Sacramento Right to Slow Down Effort to Muzzle “The Dog”
That sound you heard one day in April was me sighing while seeing countless Facebook pictures of my friends with Duane “Dog the Bounty Hunter” Chapman and his wife Beth.
To say that I am a Chapman fan is an understatement. I’ve watched virtually every episode of their show, own their books and DVD’s, and even once dressed up as Dog for Halloween!
Dog and Beth were in Sacramento to battle Senate Bill 10, which would effectively gut California’s bail system and let alleged criminals out of jail free by claiming poverty.
As PRI’s Kerry Jackson wrote previously in a column on SB 10 and its twin AB 42, “crime is on the rise and the solution offered by Sacramento is . . . releasing suspected criminals back into the community without requiring them to post bail.” The bill is the latest measure – after realignment, and Props 47 and 57 – tipping the scale of justice in favor of criminals.
The Judicial Council of California – representing California’s judges – worries that SB 10 would “limit the court’s ability to consider the appropriateness of preventive detention in cases where the defendant has a history of violent offenses.”
Governor Brown recently announced what most Californians already knew – the bill is premature. He put the brakes on SB 10 for the 2017 session, while committing to work with all parties to “reform the system in a cost-effective and fair manner, considering public safety as well as the rights of the accused.”

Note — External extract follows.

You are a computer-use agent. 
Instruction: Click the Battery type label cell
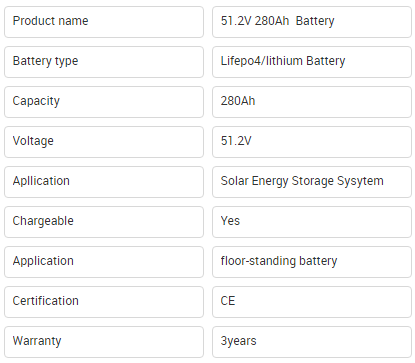[104, 62]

This is the right path forward. Chief Justice Tani Cantil-Sakauye has convened a working group on bail reform that will release its recommendations by December. Brown and his group are collaborating with the Chief Justice and would be wise to incorporate her ideas.

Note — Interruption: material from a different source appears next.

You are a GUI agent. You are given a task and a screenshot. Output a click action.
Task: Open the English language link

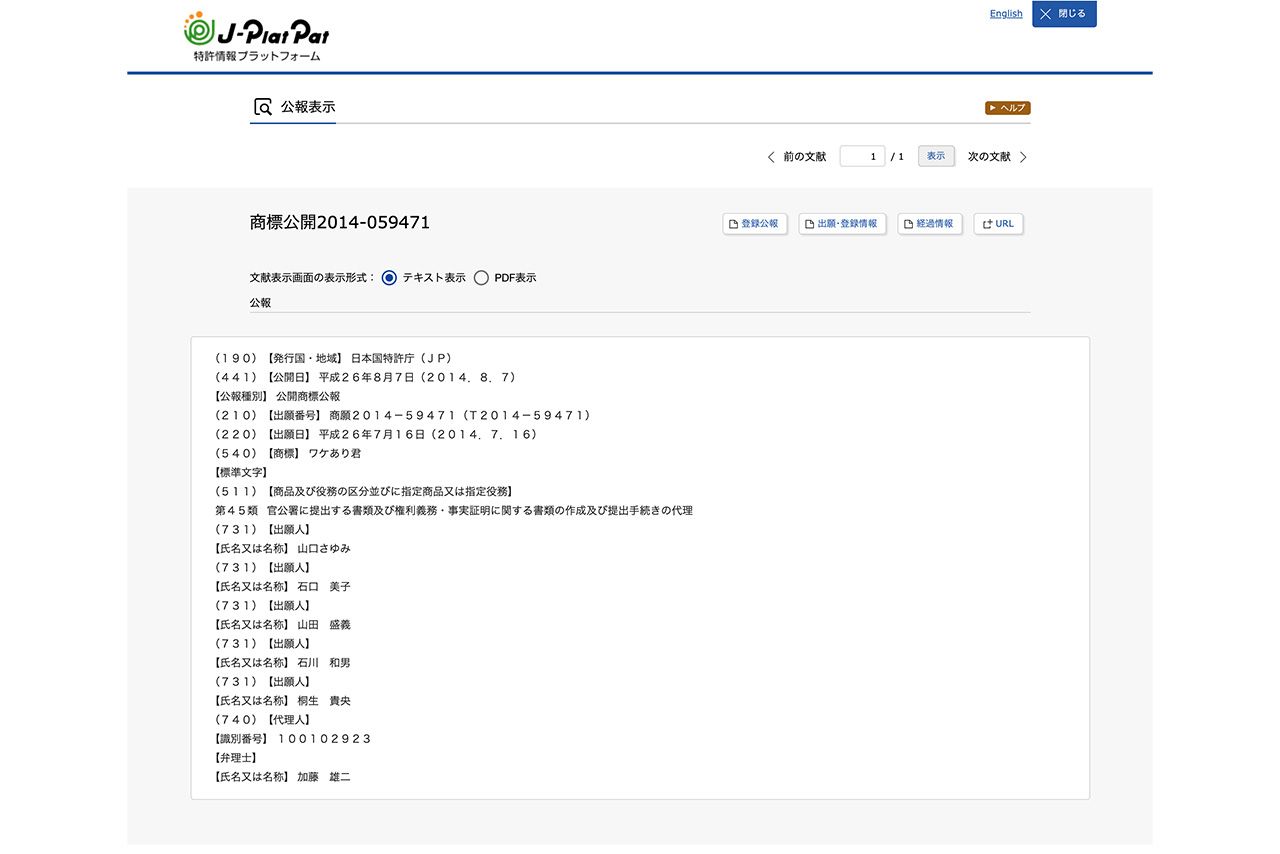coord(1005,13)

It’s one thing to reform the bail system to address any disparities that result in unfair treatment. It’s quite another to gut the system altogether, which would threaten public safety.
If you watch Dog’s show, you’ll see the important role bounty hunters play in bringing people to justice and providing rehabilitation. In Dog and Beth’s case, they also provide counseling and prayer in the hope that this rock-bottom moment will inspire their captives to turn their lives around. Bounty hunters also help over-burdened law enforcement officers – without cost to taxpayers.
Lawmakers would be wise to walk for a few minutes in the shoes of a bounty hunter. If they do, I’m sure they’ll see what a bad idea it would be to muzzle Dog and his fellow bounty hunters.
Tim Anaya is communications director for the Pacific Research Institute.